Elric of Melniboné
- First UK edition
- Author: Michael Moorcock
- Cover artist: Laurence Cutting
- Language: English
- Genre: Fantasy
- Published: 1972 (Hutchinson)
- Publication place: United Kingdom
- Media type: Print (hardcover, paperback)
- Pages: 191 pp
- ISBN: 0-09-112100-0

= Elric of Melniboné (novel) =

1972 fantasy novel by Michael Moorcock

Elric of Melniboné is a 1972 fantasy novel by Michael Moorcock. It is the first original full-length novel to feature Elric, the last emperor of the stagnating island civilisation of Melniboné, who wields the cursed, soul-drinking sword Stormbringer.

==Plot==
After the death of his father, Elric reigns as the 428th sorcerer-king of the island kingdom of Melniboné, known as the Dragon Isle. Elric believes that, after millennia of dominating their world, the Melnibonéans have become decadent, and sees that their empire is crumbling and is now a shadow of its former glory. Only the capital city, Imrryr, has not reverted to wilderness. Melnibonéans are a haughty, arrogant race who live only for pleasure and novelty. Slavery and torture are common practices.

Elric, a sickly albino, requires potions and magic to sustain his health. He has spent much of his youth on Dreaming Couches, which allowed him to learn from virtual years worth of experiences in a short time. Elric is in love with his cousin, Cymoril. Elric confides to Cymoril that he would like to bring morality and fairness to Melniboné and that he is not interested in cruelty or power, as were his ancestors.

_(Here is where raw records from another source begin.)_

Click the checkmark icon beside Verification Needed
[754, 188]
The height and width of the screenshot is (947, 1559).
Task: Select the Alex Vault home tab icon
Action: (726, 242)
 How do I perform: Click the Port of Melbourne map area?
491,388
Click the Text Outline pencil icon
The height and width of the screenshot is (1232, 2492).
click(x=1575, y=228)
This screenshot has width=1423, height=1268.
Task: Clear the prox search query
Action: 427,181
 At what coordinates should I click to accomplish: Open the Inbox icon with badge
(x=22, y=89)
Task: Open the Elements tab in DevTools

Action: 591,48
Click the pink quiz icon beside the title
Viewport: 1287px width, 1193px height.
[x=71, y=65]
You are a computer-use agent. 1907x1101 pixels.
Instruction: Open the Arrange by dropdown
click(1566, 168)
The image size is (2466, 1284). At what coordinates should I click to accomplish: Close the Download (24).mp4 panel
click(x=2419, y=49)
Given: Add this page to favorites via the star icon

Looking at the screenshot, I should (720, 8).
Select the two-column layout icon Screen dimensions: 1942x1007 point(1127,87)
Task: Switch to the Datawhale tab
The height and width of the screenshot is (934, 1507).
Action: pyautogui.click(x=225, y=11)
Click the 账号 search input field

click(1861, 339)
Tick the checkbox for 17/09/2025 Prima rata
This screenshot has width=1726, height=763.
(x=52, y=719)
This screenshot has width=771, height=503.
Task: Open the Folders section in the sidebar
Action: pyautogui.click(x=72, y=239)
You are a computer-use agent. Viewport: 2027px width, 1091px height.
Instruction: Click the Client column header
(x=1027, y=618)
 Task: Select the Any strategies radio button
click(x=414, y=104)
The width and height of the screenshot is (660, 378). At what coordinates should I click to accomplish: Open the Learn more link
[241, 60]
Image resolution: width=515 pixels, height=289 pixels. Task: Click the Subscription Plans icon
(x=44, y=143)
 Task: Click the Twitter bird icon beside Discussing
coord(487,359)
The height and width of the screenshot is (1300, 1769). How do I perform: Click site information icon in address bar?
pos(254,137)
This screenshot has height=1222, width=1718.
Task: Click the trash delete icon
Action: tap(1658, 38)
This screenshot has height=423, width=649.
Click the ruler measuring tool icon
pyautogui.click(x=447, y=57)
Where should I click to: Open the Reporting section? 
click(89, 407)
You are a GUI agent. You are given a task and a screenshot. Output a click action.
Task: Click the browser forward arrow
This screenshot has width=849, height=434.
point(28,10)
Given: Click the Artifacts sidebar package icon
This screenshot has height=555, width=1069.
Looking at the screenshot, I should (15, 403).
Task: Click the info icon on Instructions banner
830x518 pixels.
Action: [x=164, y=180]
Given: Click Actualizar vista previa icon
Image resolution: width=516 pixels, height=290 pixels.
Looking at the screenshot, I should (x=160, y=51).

Yyrkoon, Cymoril's brother, also desires Cymoril and plots to take the throne of Melniboné for himself. When a fleet of invaders from the Young Kingdoms attacks Imrryr, Elric leads the Melnibonéan war barges to destroy them. During the battle, Yyrkoon takes advantage of Elric's weakened physical state and pushes him overboard into the sea.

Elric is saved from drowning by the sea god Straasha, who transports Elric back to Melniboné. Elric plans his punishment for Yyrkoon, but Yyrkoon escapes, kidnapping Cymoril. Elric makes a pact with Arioch, one of the Lords of Chaos and patron of Melniboné, for Arioch's help in finding Cymoril. Straasha grants use of The Ship That Travels Over Land And Sea to Elric, and Elric overcomes Yyrkoon's magic defenses. Yyrkoon places Cymoril in a spell-induced sleep and escapes to an alternate plane. Elric pursues him through the Shade Gate.

Elric finds Yyrkoon in a magical chamber containing the mythical Runeblades: Stormbringer and Mournblade. Wielding Stormbringer, a sentient sword that devours souls, Elric defeats Yyrkoon. Rather than putting Yyrkoon to death, Elric relinquishes the throne to him and decides to wander the Young Kingdoms alone and learn of the world outside of Melniboné.

== Critical response ==
Writing for NPR, Jason Sheehan called Elric "far and away the coolest, grimmest, moodiest, most elegant, degenerate, drug-addicted, cursed, twisted and emotionally weird mass murderer of them all".